Good morning everyone and happy Tuesday. I’m sorry, the CPTSD post on the doggie in the room fucked with me a bit. When I revisit these places, I often still find the terrain a bit much to navigate without feeling unworthy for a quick minute. After what I’ve done to dogs, I should be forbidden to ever look at another dog. I am a piece of shit. Yada…yada…yada…I go there still for a moment to remind me of where and who I’ve been and I cry and I hate myself all over again. I don’t look at my own dogs for a couple of days at all, because I can’t and I go out and do my work with your dogs better than I’ve ever done it before, because this is who I am.

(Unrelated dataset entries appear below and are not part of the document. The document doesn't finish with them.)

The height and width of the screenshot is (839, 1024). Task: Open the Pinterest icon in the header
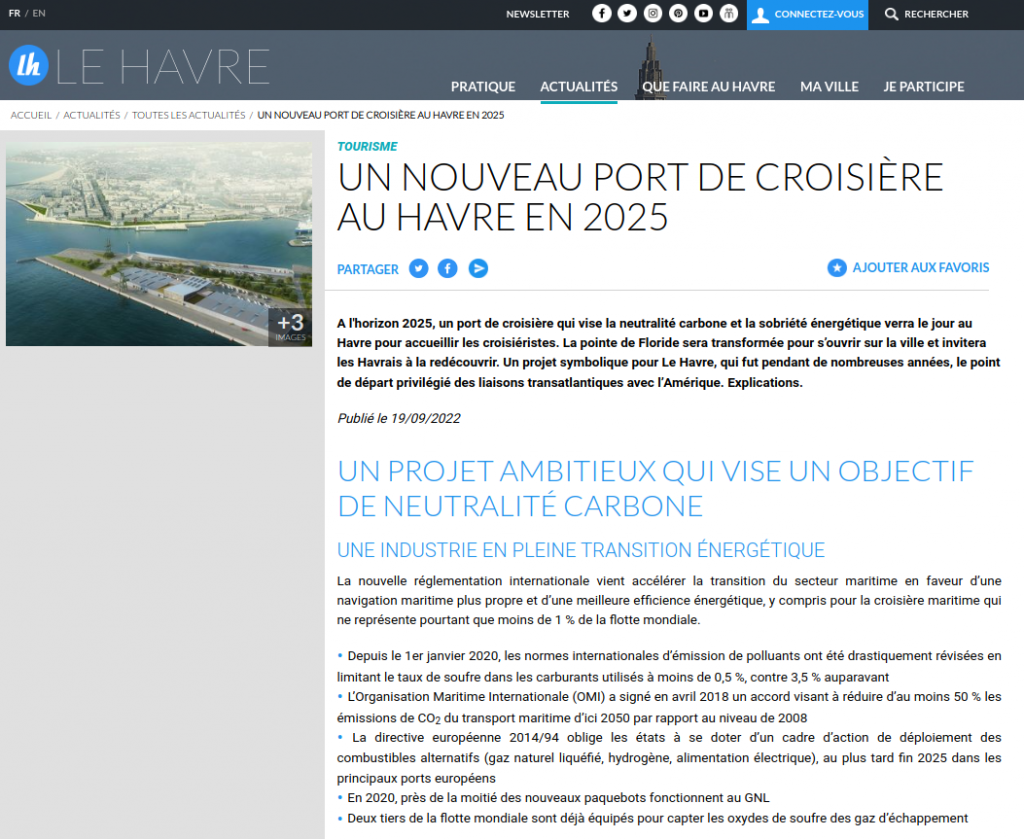(678, 14)
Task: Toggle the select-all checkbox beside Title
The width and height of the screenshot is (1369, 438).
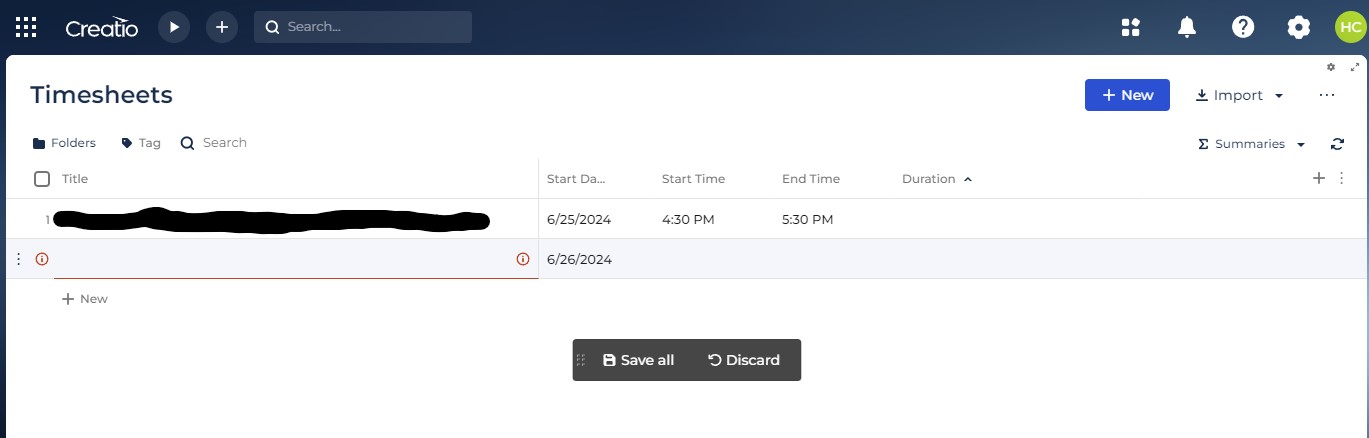Action: coord(42,179)
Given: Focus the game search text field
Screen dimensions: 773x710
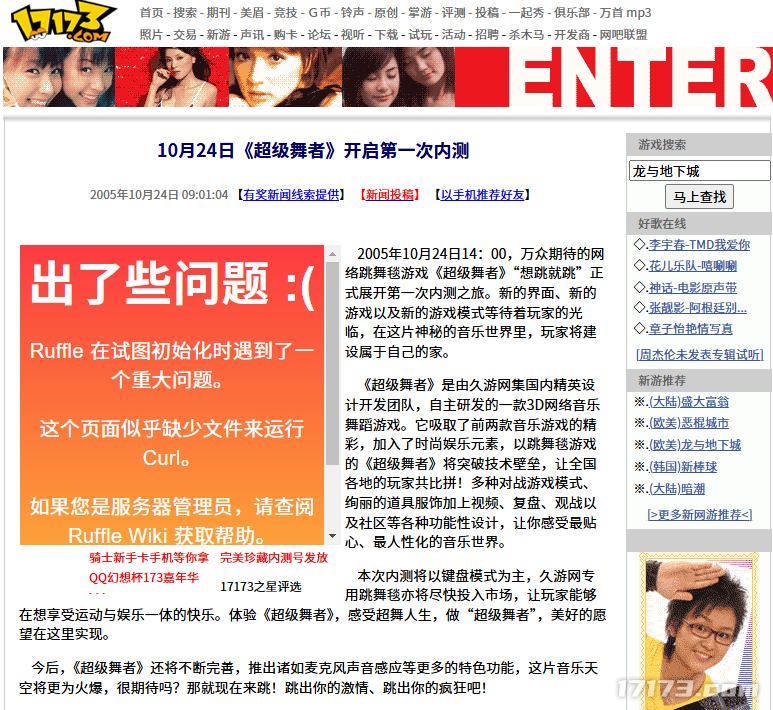Looking at the screenshot, I should point(698,171).
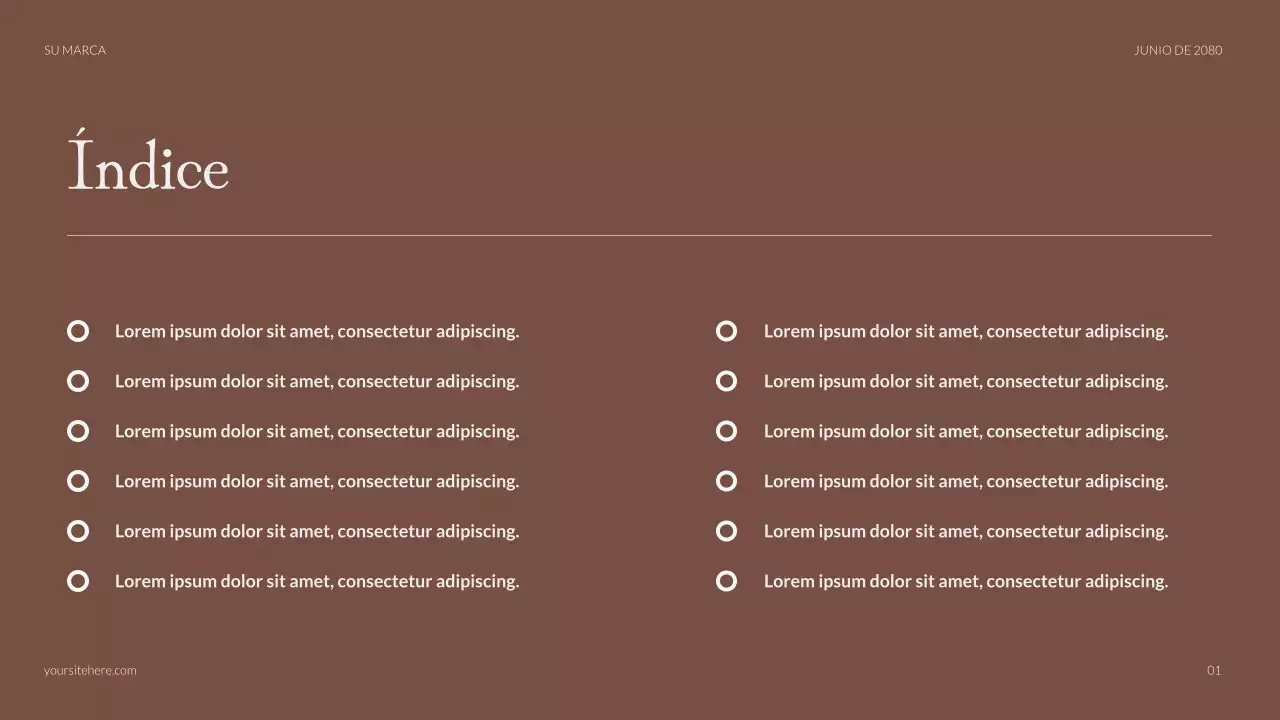Click the third Lorem ipsum line in right column
Viewport: 1280px width, 720px height.
(x=965, y=431)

I am only standing here now, doing the amazing work I do, because I stood where I did and did the far less than amazing things I did.
Morning turned to evening and my thoughts ventured off somewhere in chronic pain today. Client appointments were amazing. Closed our evening with some beautiful new/old friends and life is good indeed.
I am in a very auspicious time in my life right now. I have made a commitment not to tone me down and not to do me the way I’ve done me in the past to help others to feel more comfortable around me.
I was thinking this morning about how many times I have asked a question to be told, “because I said so”…..mmmmmkay….ya…no. That does not work for me. Who are you to say so, first of all? Anyway, it hit me odd to hear that in my head today and so I thought I woukdnkog about it. And then the day got away from me. Now I must rest. Have a beautiful evening everyone. I love you.